Unamed Australian serviceman. Read more about this experience.


Milne Bay is a sheltered 250 km2 bay. It's located at the eastern tip of the present day Papua New Guinea. In 1942, it was in the Territory of Papua. It's 35 km long and 16 km wide, and deep enough for large ships to enter.

The Allies chose Milne Bay as the site for three airfields because of its location and the flat landscape.

It was a perfect location for aircraft to patrol over the eastern seaward approaches to Port Moresby and launch attacks on Rabaul.

Allied base

The Allies started developing airfields in July 1942. Land for the airfield near Gili Gili was cleared by personnel of the US 96th Engineer Battalion and Papuan workers.

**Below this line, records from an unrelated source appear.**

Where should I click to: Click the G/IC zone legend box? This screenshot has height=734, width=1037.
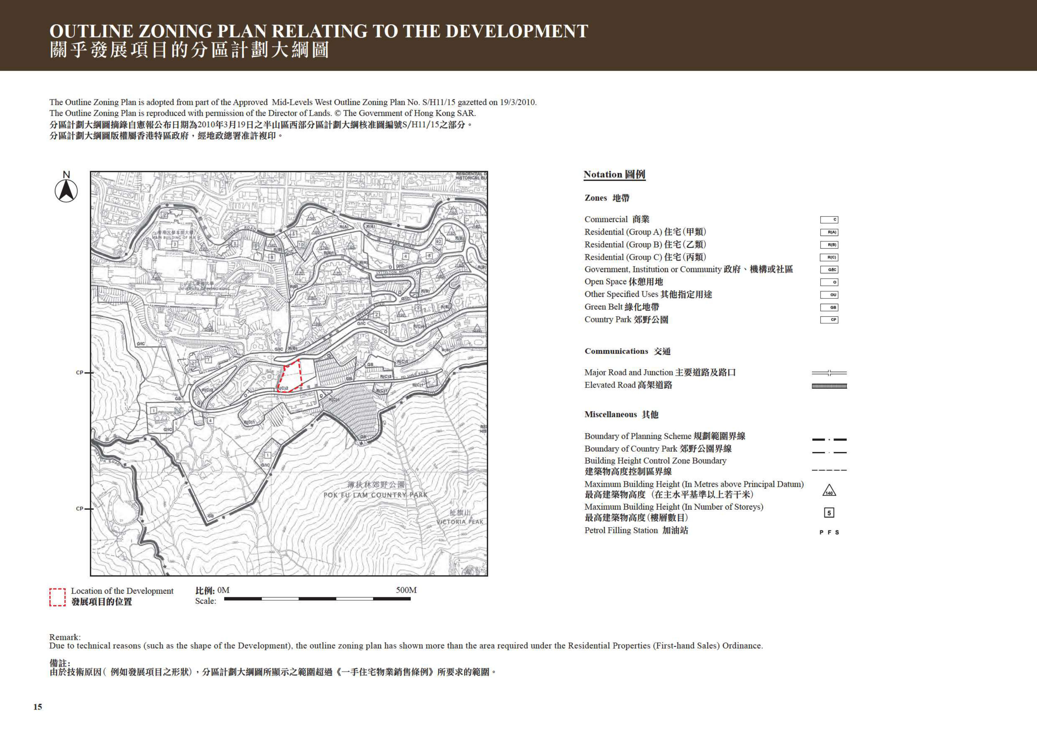pyautogui.click(x=829, y=270)
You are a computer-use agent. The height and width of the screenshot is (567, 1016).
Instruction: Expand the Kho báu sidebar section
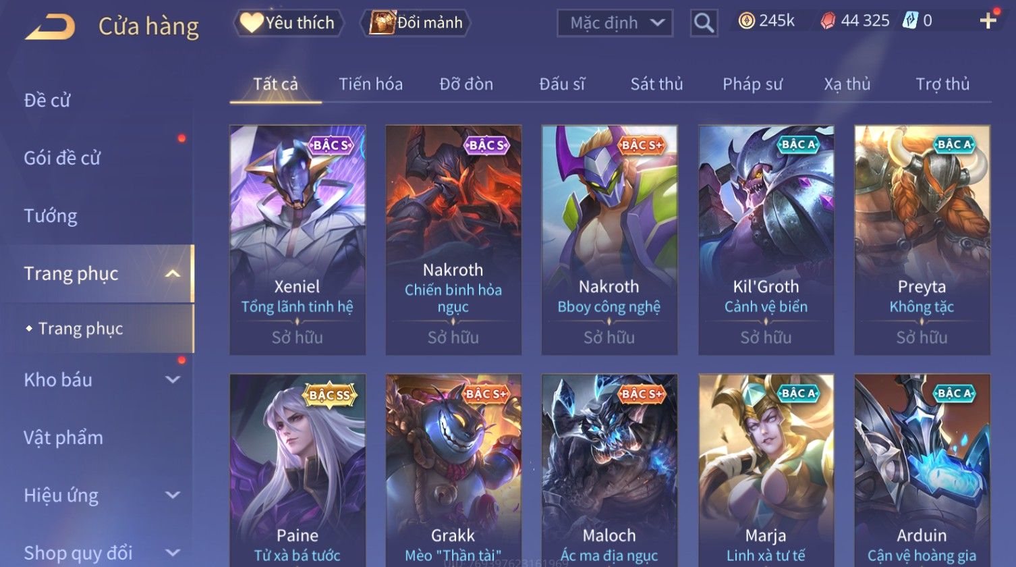[x=173, y=379]
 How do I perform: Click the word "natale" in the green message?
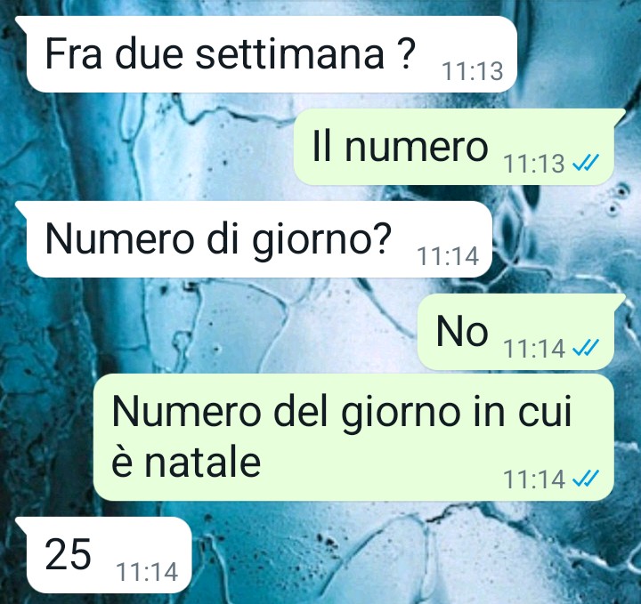(203, 463)
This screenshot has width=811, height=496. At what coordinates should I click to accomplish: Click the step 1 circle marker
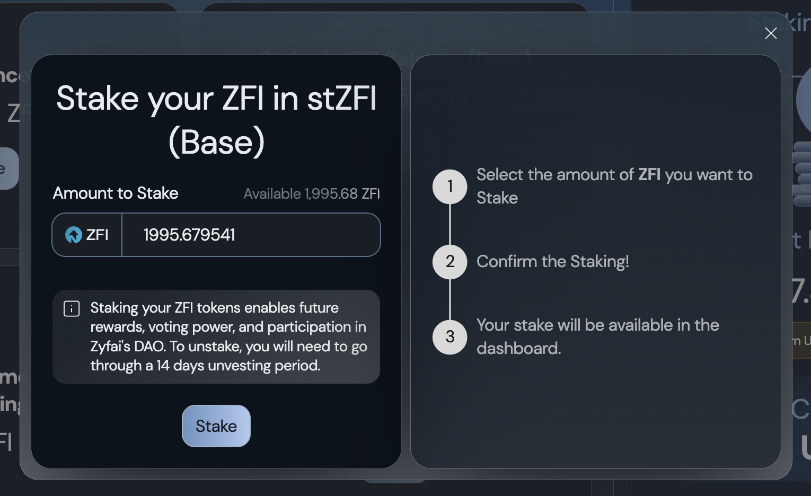(450, 187)
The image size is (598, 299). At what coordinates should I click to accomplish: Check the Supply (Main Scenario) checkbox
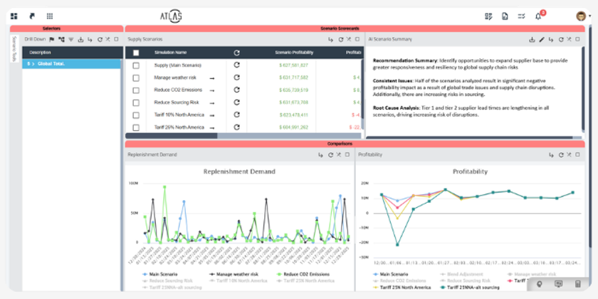click(136, 65)
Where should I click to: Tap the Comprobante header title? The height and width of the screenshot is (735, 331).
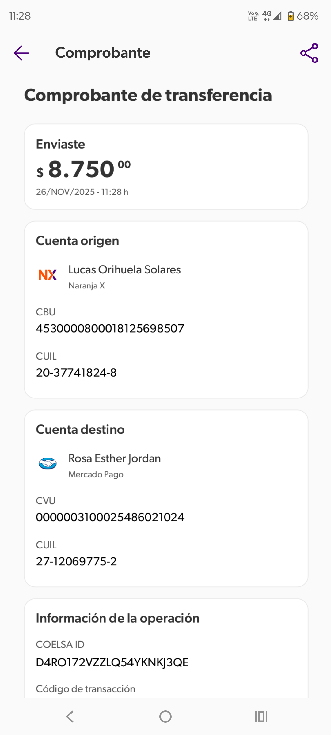[x=103, y=53]
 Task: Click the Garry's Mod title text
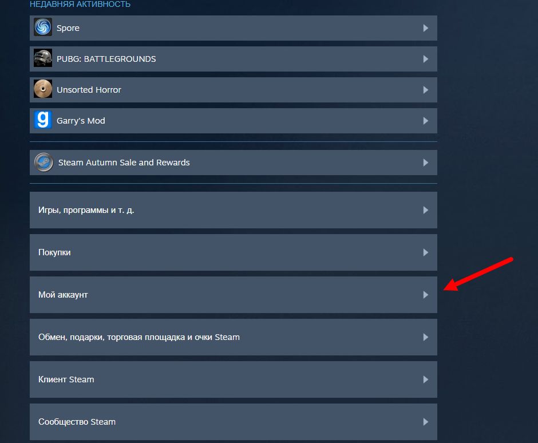81,121
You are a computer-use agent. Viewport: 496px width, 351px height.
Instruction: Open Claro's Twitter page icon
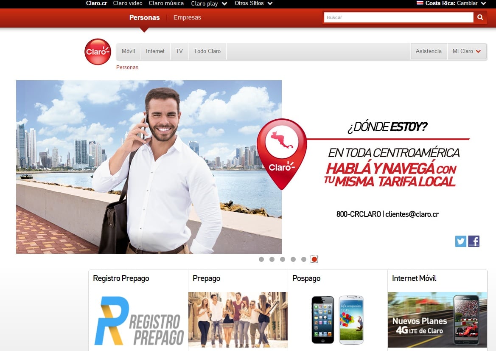click(460, 241)
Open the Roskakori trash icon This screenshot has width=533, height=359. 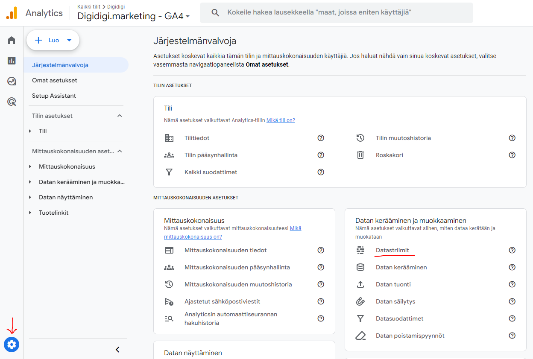(360, 155)
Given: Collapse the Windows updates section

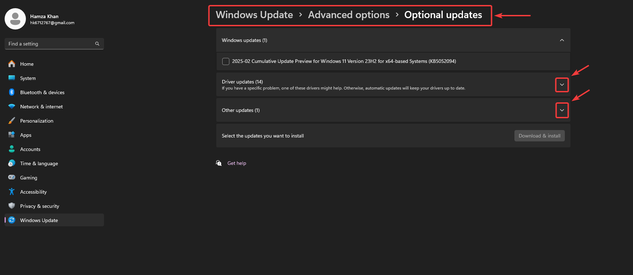Looking at the screenshot, I should click(562, 40).
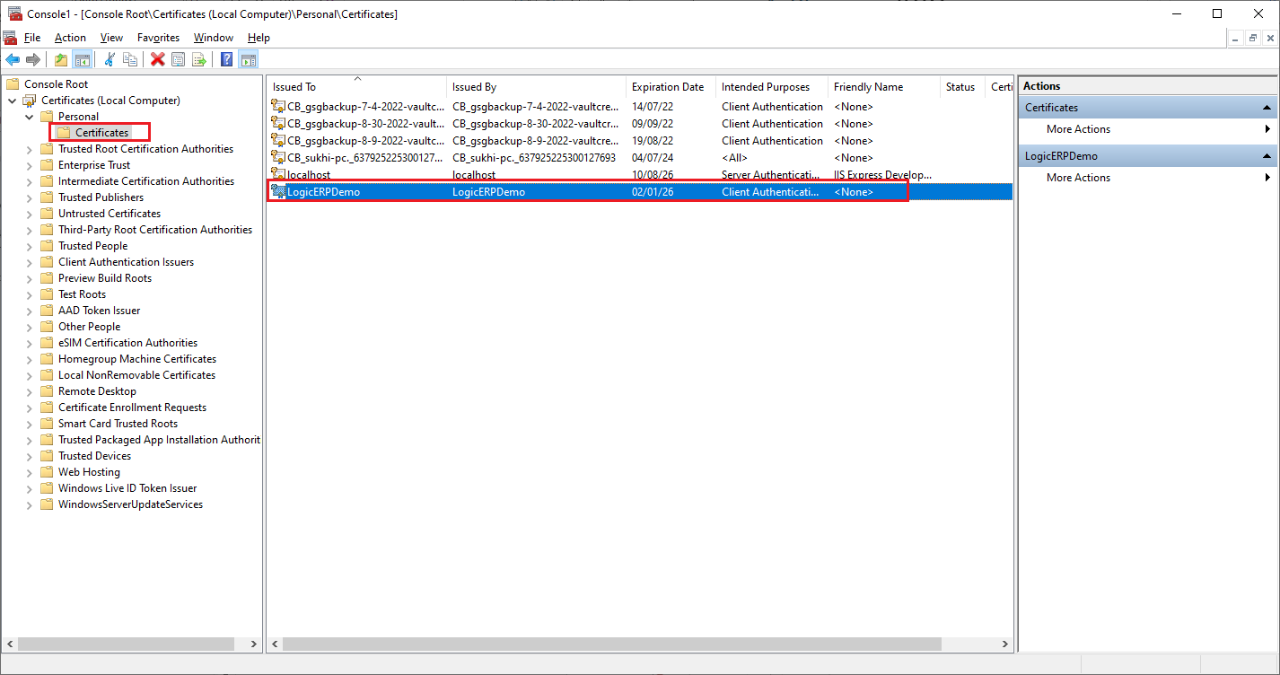The image size is (1280, 675).
Task: Click the Export List toolbar icon
Action: pos(199,59)
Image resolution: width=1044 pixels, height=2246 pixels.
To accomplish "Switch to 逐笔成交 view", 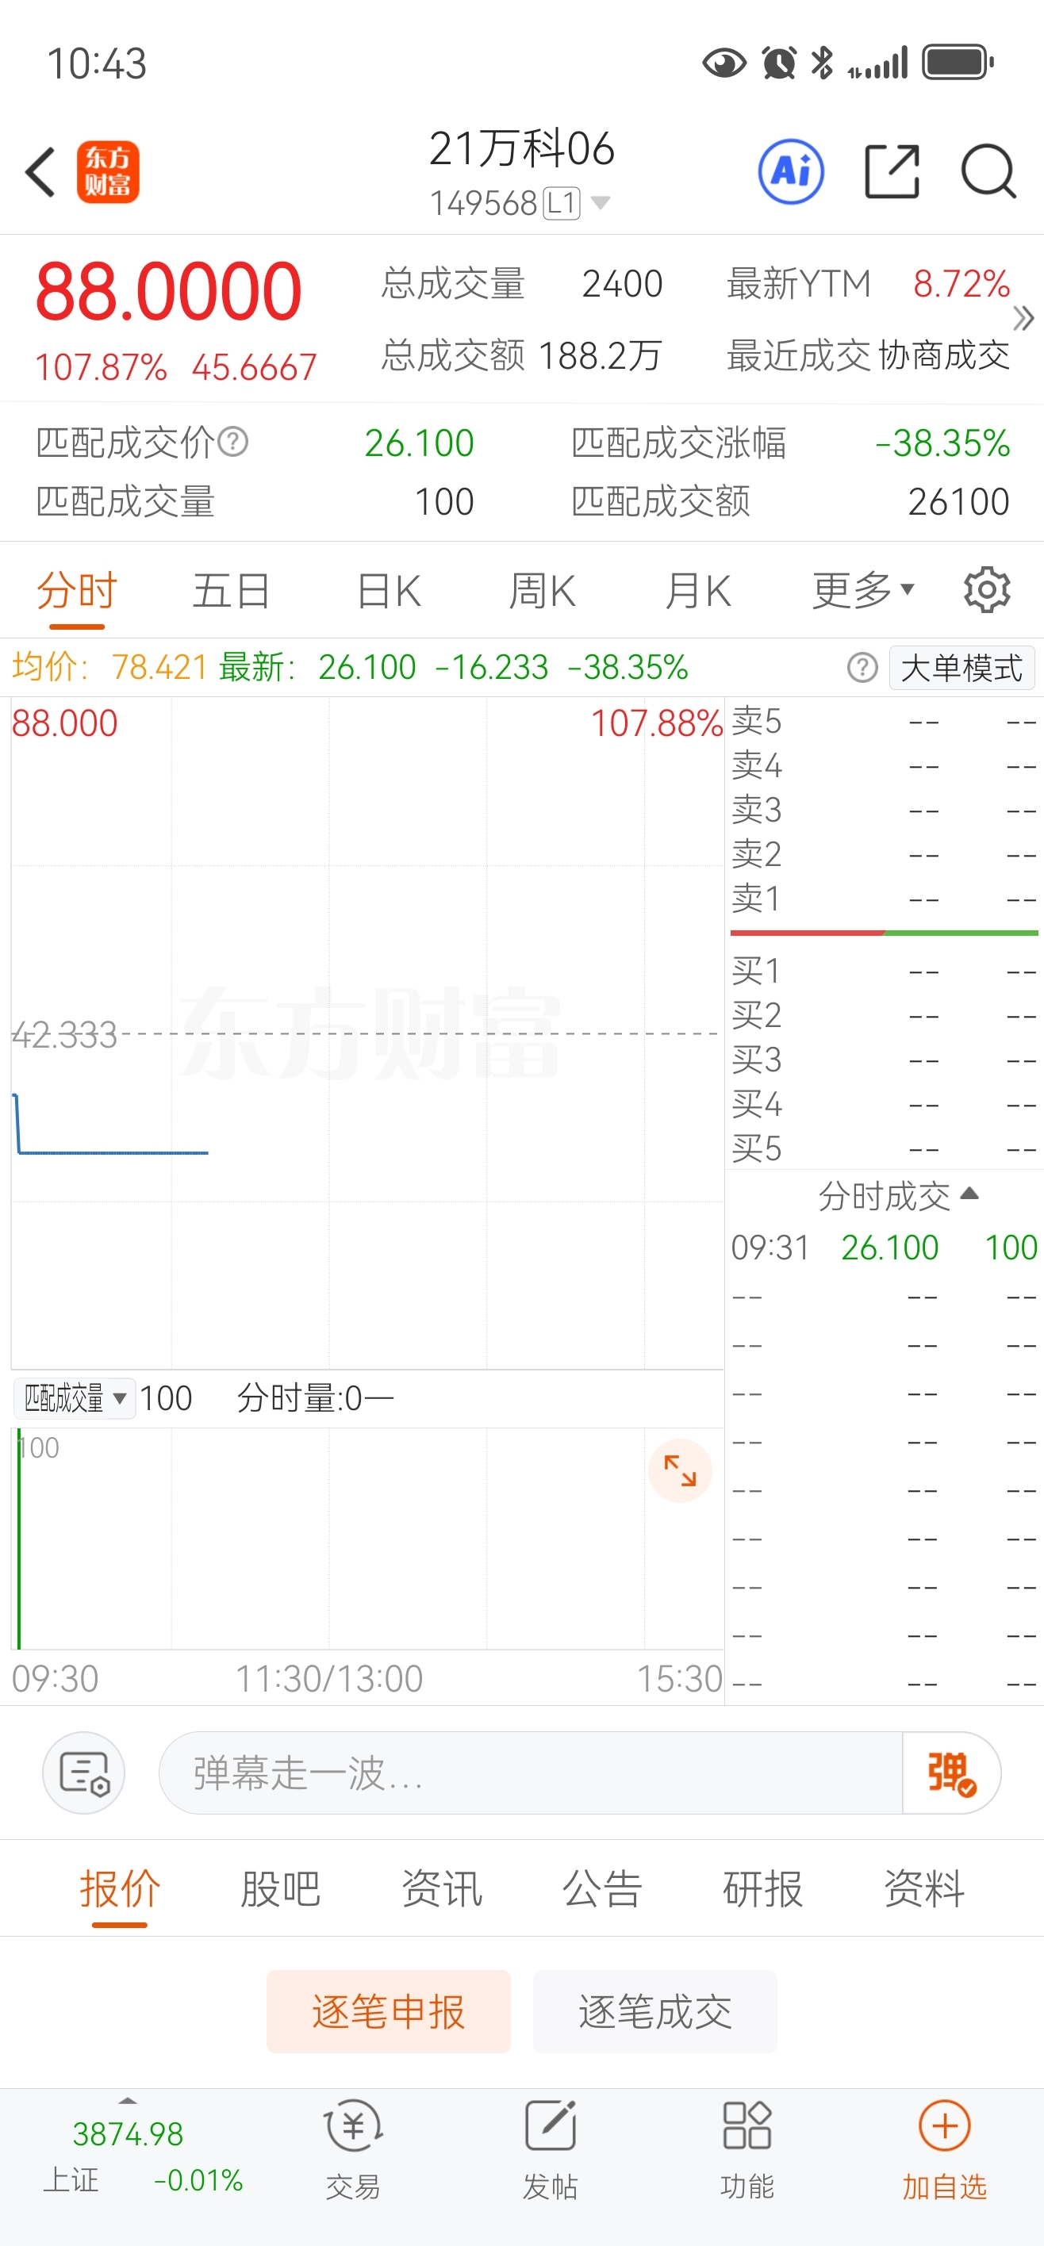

Kittyhawks from No 76 Squadron RAAF landed on 22 July. More aircraft from No. 76 and No. 75 Squadron RAAF arrived on 25 July.

While Marston Matting covered some of the runway, it often had water over it. Landing aircraft sprayed water everywhere. Sometimes they skidded off the runway and became bogged.

Work soon began on two more airfields.

Weather at Milne Bay

The Allies faced difficult weather when building the airfields. It rained every day and roads became impassable to vehicles. The men lived in rain-soaked tents on muddy ground.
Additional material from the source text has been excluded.